• Document extract:
*** Block opens ***

Posted at 10:24 PM, Jan 13, 2017
and last updated 2017-01-14 22:17:35-05

41 children have drowned in Collier County since 2000, far too many according to fire officials.

Candles were lit Friday night at Vanderbilt Beach to remember them.

 

 "I remember getting a phone call and it just dropped me to my knees," said Paul DeMello.  "I remember hearing their mom's screams on the other side of the phone, it was the worst day of my life."

 

That was 7 years ago, when DeMello's twin 1-year-old sons Christian and Joshua drowned in a residential pool.

 

"Now that they are gone, they are probably touching more lives than they would have if they'd be here."

 

Paul hopes no parent ever has to go through this kind of pain.  so he teamed up with NCH and started the Tot Walk Vigil, now in its 4th year.

 

The twilight beach vigil is a chance for survivors to remember young drowning victims in Collier County.

 

In many of these cases, the parent took their eyes of the child for a brief moment.

 

"Whether they go to the kitchen to get a snack, whether they go to the bathroom to get a towel," said North Collier Fire Chief George Aguilera.

 

State law already requires some sort of barrier around your pool, but Aguilera says alarms next to a pool could save lives.

 

"I think if they would have had that extra alarm, then they would have had the audible notification that something hit the water."

 

DeMello says the pain of losing his twin sons hasn't gone away, but it's  easier to cope by helping others get through their grief.

 

"There's something about helping another human being, you kind of help your self, it's therapeutic."

 

Fire officials encourage parents to learn CPR, it's a brief and relatively inexpensive course.

*** Block closes ***

• Dataset content:

*** Block opens ***

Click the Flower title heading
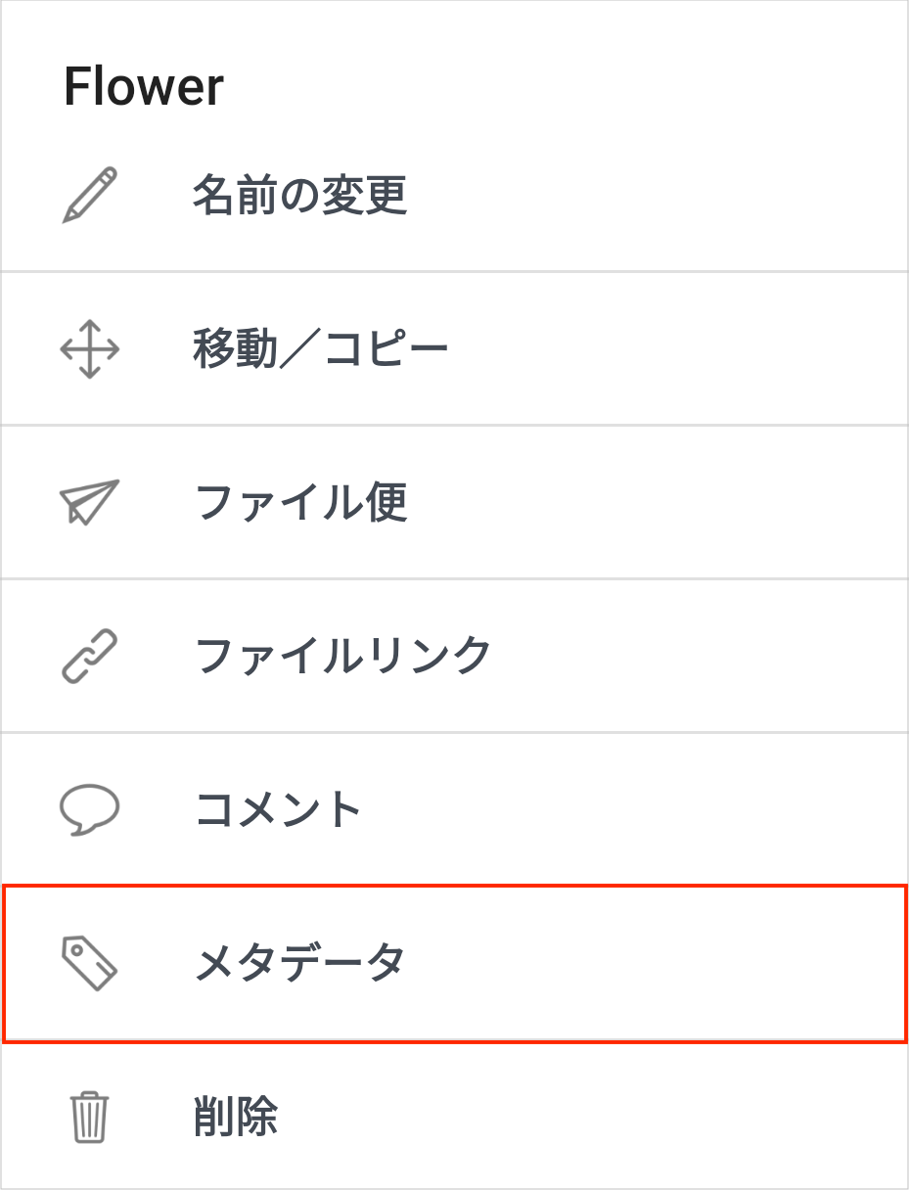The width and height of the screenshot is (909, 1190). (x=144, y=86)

*** Block closes ***
*** Block opens ***

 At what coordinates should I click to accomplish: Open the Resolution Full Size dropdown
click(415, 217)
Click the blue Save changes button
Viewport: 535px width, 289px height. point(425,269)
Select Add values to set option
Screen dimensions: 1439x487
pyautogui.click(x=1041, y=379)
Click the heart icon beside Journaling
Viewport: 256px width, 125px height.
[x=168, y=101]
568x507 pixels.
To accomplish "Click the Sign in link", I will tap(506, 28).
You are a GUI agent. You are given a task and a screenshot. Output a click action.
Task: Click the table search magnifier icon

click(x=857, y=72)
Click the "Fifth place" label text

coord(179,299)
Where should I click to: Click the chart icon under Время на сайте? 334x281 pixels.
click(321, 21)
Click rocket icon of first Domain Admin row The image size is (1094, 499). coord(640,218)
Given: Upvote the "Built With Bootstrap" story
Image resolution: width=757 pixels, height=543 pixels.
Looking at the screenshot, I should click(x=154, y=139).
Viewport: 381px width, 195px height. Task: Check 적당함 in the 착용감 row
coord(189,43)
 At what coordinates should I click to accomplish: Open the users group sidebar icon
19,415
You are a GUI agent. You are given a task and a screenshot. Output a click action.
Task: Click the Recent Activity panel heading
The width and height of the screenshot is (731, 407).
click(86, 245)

*** Block closes ***

• Your instructions: Name every person the drowning vigil article identifies by name.

• Problem solution: Paul DeMello, Christian, Joshua, George Aguilera